How to Convert Speech to Text with OpenAI Whisper

OpenAI Whisper transforms audio recordings into accurate text transcriptions using advanced AI models. This open-source tool handles multiple languages and audio formats with remarkable precision, making it ideal for transcribing meetings, interviews, or voice memos.

Install Python and pip. Download Python 3.8 or newer from python.org and install it on your system. Ensure pip is included during installation by checking 'Add Python to PATH' on Windows or using the standard installer on macOS and Linux. Verify installation by opening Terminal or Command Prompt and typing 'python --version' and 'pip --version'.

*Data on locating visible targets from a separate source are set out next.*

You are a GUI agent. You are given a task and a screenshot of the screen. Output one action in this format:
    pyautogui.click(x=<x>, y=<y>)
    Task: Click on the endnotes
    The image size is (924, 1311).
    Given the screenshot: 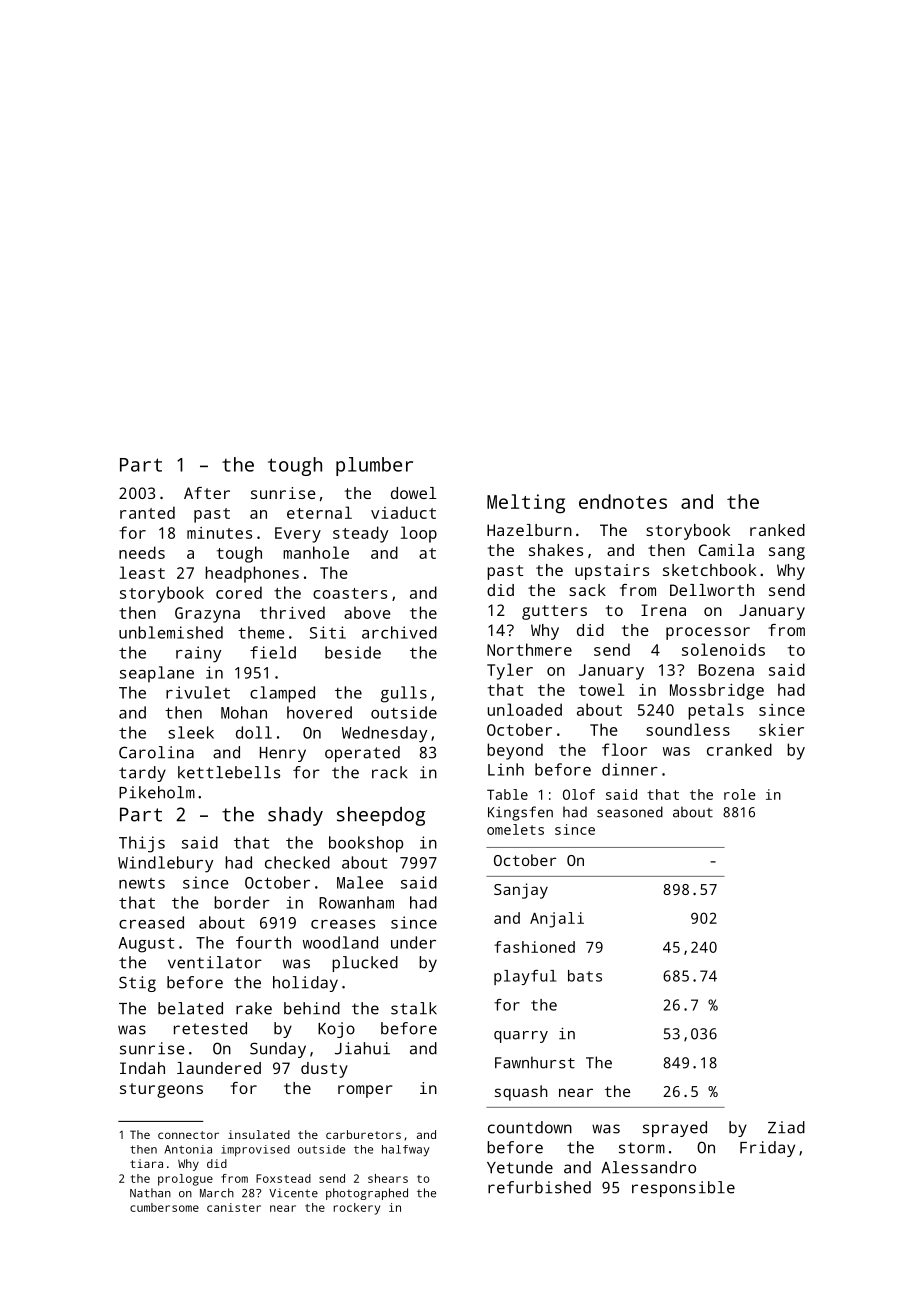 What is the action you would take?
    pyautogui.click(x=623, y=501)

Install Whisper via pip. Open Terminal or Command Prompt and run 'pip install openai-whisper'. The installation downloads the necessary dependencies and sets up the whisper command-line tool. Wait for the process to complete, which may take several minutes depending on your internet connection.
Prepare your audio file. Place your audio file in an accessible directory on your computer. Whisper supports common formats including MP3, WAV, M4A, and MP4. Ensure the audio quality is clear and the volume is adequate for optimal transcription results.
Run basic transcription. Navigate to your audio file's directory in Terminal and execute 'whisper filename.mp3' replacing 'filename.mp3' with your actual file name. Whisper automatically downloads the base model on first use and begins transcription. The process displays progress and saves results as text files in the same directory.
Choose the appropriate model size. Select from five model sizes: tiny, base, small, medium, or large. Larger models provide better accuracy but require more processing time and memory. Run 'whisper filename.mp3 --model large' for maximum accuracy or 'whisper filename.mp3 --model tiny' for fastest processing.
Specify output format and language. Control output format using '--output_format' followed by txt, srt, vtt, or json. Specify the audio language with '--language' and the two-letter code like 'en' for English or 'es' for Spanish. Example: 'whisper audio.mp3 --language en --output_format srt' creates subtitle files.
Use Whisper in Python scripts. Import whisper in Python with 'import whisper', load a model using 'model = whisper.load_model("base")', then transcribe with 'result = model.transcribe("audio.mp3")'. Access the transcribed text through 'result["text"]' and individual segments via 'result["segments"]' for timestamps.